Moving On: The Post-Breakup Apartment

Moving On: The Post-Breakup Apartment
Heartbreak

"It's a little strange here," I wrote in my journal on the first night alone in my new apartment. It was a small concession, wedged between a list of to-do's ("paint my walls," "need lamps…better linen…a new comforter") and things done ("unpacked," "straightened up my files"). The overall sentiment about my new world order? "It is a fairly good feeling."

After the past six months, you'd think my newly acquired independence would kick open a door that led toward more triumphant living. Living with my ex-boyfriend during that time, I yearned for my own space. I would meditate on a vision of myself in the near future: Sitting in a living room, alone, quiet, content. I got the living room, I had the silence, there was no one to interrupt. The "content" part was hard to come by. I didn't feel so much free as I did hemmed in by the small quarters. Instead of feeling satisfied I could only ask: Had I simply switched cages?

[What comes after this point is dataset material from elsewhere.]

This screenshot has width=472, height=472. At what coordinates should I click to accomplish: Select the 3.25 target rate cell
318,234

"For many, many people, a tested or failed relationship is the gateway into their most formative Phoenix Process," writes Elizabeth Lesser, author of Broken Open: How Difficult Times Can Help Us Grow. Lesser describes that process as the path to inner peace; to willingly undergo it is to be changed by "the shattered pieces of a difficult time" and come out for the better. "Our illusions, our rigidity, our fear, our blame, our lack of faith, and our sense of separation: All of these—in varying strengths and combinations—are what must die in order for a more true self to arise."

The size of my apartment seemed to anchor my perceived inadequacies. By the time I found it, I was so desperate I would've agreed to pretty much anything within my price range. So when I walked into the 300 square foot "starter apartment" for less than $1,300 a month, my absolute ceiling on what I could afford, I felt the urge to snap it up. Especially since there was another man who saw it immediately after I did and wanted it as well. Never mind that the bathroom was tiled a Pepto-Bismol pink or that the place had only one window or that the foyer wood floor was anything but level.

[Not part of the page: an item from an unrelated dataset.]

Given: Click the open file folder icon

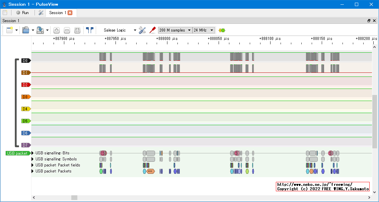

When I moved in, all of my furniture—one half of a green sectional sofa, a queen-size bed, a bureau dresser, and a small ladder desk and accompanying bookshelf—barely fit into the main space. It was all I could do to shove everything against the wall, creating a narrow pathway to the window. Because the place was small, things got cluttered quickly and overall, the apartment felt cramped. I was embarrassed to have people over because of the unfortunate layout of my furniture. The only seating available on the sofa pretty much limited conversation since no one could really speak face-to-face. After a while, even I didn't want to be in the apartment. I grew resentful that I was stuck with furniture fit for a master bedroom, all cramped together in my tiny studio. I cultivated a limitless reserve of small-apartment jokes.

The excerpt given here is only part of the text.